The Meeting Trap
There's a well-worn pattern in modern work: whenever there's ambiguity, uncertainty, or a decision to make, someone schedules a meeting. Meetings feel productive because they're social and active. But they're often the most expensive way to communicate — they interrupt everyone's focused work, rarely produce durable records, and scale poorly as teams grow.
Async-first communication is an alternative philosophy: default to written, asynchronous communication and treat synchronous meetings as a deliberate, somewhat rare tool reserved for specific situations.
What Async-First Actually Means
Async-first doesn't mean "never meet." It means structuring communication so that:
- The default response window is hours, not seconds.
- Information is written down and searchable, not spoken and forgotten.
- Decisions have a documented rationale, not just an outcome.
- People can do their best thinking without coordinating schedules.
Companies like Basecamp, GitLab, and Automattic have operated this way for years, with distributed teams across many time zones. Their approaches offer a useful blueprint.
The Building Blocks of Async Communication
Write for Your Future Reader
Good async communication is self-contained. When you write a message or document, assume the reader can't immediately ask a clarifying question. Include context, clearly state what you need, and specify any timeline. This takes more effort upfront — and saves much more time downstream.
Use the Right Tools for the Right Jobs
| Tool Type | Best For | Examples |
|---|---|---|
| Long-form documents | Proposals, specs, decisions | Notion, Confluence, Google Docs |
| Chat | Quick questions, informal updates | Slack, Discord, Teams |
| Project tracking | Tasks, status, ownership | Linear, Jira, Basecamp |
| Video messages | Walkthroughs, feedback | Loom, Claap |
| Synchronous meetings | High-emotion topics, complex brainstorms | Zoom, Google Meet |
Establish Response Norms
The anxiety around async communication usually stems from unclear expectations. If people don't know whether to expect a reply in 10 minutes or 10 hours, they default to urgency. Set explicit norms: what's a same-day response, what's a next-business-day response, and what genuinely warrants an instant message or call.

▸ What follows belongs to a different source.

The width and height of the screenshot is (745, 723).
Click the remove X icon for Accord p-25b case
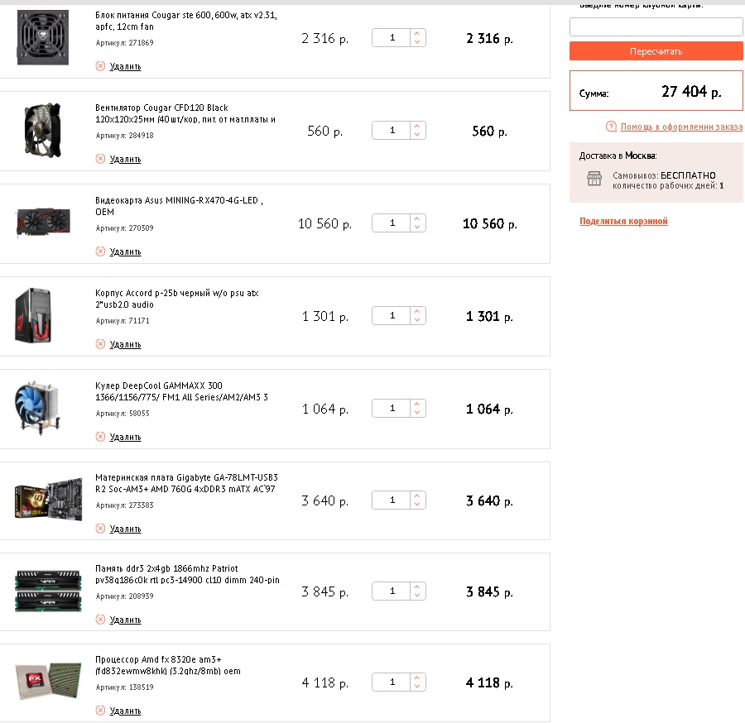point(100,344)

When to Meet Synchronously
Some situations genuinely benefit from real-time conversation:
- Sensitive interpersonal issues where tone and nuance matter.
- Genuine brainstorming sessions where ideas build rapidly in dialogue.

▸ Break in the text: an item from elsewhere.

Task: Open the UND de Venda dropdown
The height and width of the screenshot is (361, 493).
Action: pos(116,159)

- Onboarding situations where relationship-building is the goal.
- Decisions that have been circling asynchronously without resolution.

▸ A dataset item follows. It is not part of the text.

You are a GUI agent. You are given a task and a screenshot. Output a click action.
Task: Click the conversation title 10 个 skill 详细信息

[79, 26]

The key is intention. A meeting you choose because it's the right tool is valuable. A meeting you schedule because it's the default is a tax on everyone's time.
Getting Started
You don't need your whole organization to buy in. Start personally: the next time you're about to schedule a 30-minute meeting for something that could be a well-written message, write the message instead. Notice how often it works just as well — and how much everyone appreciates getting that time back.